#### Given records
────────────────────

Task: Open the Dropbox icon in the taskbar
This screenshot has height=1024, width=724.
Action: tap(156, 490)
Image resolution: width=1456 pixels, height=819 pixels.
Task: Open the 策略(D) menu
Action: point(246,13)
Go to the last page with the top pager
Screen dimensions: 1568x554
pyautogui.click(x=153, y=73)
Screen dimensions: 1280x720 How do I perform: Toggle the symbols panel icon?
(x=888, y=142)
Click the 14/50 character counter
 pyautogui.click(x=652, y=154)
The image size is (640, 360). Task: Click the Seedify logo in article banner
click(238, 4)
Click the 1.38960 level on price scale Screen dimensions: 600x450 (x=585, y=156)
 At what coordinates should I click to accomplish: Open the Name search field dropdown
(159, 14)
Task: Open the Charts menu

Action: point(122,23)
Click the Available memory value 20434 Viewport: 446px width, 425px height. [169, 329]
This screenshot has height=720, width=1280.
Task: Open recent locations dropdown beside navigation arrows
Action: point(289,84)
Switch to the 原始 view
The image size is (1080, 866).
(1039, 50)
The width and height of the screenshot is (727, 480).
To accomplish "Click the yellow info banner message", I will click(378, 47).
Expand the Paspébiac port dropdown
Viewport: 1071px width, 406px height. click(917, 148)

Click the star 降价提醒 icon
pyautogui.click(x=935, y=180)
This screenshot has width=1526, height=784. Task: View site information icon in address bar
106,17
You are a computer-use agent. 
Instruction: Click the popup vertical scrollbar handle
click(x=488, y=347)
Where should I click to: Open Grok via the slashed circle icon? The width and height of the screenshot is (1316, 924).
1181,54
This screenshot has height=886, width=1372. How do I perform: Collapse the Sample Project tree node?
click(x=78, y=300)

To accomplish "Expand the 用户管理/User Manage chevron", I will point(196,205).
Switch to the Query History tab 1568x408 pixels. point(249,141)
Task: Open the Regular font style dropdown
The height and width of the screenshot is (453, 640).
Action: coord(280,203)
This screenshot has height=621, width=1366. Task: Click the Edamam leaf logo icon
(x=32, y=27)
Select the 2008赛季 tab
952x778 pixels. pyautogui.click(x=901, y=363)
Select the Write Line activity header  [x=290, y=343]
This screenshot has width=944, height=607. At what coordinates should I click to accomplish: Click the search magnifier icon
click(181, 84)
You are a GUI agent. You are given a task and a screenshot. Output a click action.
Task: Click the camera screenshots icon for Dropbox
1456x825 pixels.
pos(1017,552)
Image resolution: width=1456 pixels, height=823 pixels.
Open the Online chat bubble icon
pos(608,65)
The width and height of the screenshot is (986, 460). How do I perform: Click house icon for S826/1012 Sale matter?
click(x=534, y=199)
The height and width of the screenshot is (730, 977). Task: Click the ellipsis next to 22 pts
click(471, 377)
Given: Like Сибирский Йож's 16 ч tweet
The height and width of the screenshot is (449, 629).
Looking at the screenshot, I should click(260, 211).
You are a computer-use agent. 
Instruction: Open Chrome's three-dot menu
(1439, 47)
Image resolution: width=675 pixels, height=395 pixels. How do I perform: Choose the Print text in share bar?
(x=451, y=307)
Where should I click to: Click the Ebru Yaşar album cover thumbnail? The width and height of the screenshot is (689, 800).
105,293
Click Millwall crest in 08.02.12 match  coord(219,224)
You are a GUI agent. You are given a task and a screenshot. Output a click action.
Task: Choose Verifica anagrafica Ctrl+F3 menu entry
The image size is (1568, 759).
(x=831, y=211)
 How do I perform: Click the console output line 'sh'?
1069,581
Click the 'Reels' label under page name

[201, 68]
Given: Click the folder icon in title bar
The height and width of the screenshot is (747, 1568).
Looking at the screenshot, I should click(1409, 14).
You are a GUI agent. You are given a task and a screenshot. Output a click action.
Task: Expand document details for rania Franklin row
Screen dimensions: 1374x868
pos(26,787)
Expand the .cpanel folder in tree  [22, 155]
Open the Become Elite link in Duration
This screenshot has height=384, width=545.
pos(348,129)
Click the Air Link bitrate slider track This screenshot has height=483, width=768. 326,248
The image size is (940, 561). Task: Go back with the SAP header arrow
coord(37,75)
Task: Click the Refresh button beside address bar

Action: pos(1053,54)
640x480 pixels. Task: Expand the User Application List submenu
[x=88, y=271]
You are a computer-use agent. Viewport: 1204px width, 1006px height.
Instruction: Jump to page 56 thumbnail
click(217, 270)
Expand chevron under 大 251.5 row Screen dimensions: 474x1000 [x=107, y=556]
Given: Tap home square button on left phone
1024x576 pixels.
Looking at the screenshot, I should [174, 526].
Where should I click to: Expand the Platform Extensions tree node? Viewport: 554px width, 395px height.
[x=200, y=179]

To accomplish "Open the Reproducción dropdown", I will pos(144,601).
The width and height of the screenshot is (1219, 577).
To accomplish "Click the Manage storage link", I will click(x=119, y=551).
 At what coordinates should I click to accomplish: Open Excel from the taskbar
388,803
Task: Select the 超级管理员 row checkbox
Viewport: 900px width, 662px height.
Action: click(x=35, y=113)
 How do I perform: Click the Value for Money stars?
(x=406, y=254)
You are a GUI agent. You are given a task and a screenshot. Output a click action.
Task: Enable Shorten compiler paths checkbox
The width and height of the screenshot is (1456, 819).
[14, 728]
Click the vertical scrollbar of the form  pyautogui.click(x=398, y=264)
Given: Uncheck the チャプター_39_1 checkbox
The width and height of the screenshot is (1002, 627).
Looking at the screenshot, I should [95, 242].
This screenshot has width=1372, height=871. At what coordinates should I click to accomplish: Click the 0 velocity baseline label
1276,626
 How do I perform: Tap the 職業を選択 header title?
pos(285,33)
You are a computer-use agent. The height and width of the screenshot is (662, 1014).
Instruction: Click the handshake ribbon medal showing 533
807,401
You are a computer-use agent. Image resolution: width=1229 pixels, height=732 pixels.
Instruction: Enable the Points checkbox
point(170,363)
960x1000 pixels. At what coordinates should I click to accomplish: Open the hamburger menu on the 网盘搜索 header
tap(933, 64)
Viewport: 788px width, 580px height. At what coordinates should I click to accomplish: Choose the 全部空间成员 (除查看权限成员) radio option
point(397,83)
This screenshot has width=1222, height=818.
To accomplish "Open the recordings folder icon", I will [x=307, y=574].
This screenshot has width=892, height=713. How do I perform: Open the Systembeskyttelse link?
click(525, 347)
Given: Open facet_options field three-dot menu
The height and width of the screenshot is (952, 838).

────────────────────

#### Short exercise
Reproduce word for word the data from its very first line through the line containing "pyautogui.click(x=153, y=73)", including both of those lines.

#### Complete response
Task: Open the Dropbox icon in the taskbar
This screenshot has height=1024, width=724.
Action: tap(156, 490)
Image resolution: width=1456 pixels, height=819 pixels.
Task: Open the 策略(D) menu
Action: point(246,13)
Go to the last page with the top pager
Screen dimensions: 1568x554
pyautogui.click(x=153, y=73)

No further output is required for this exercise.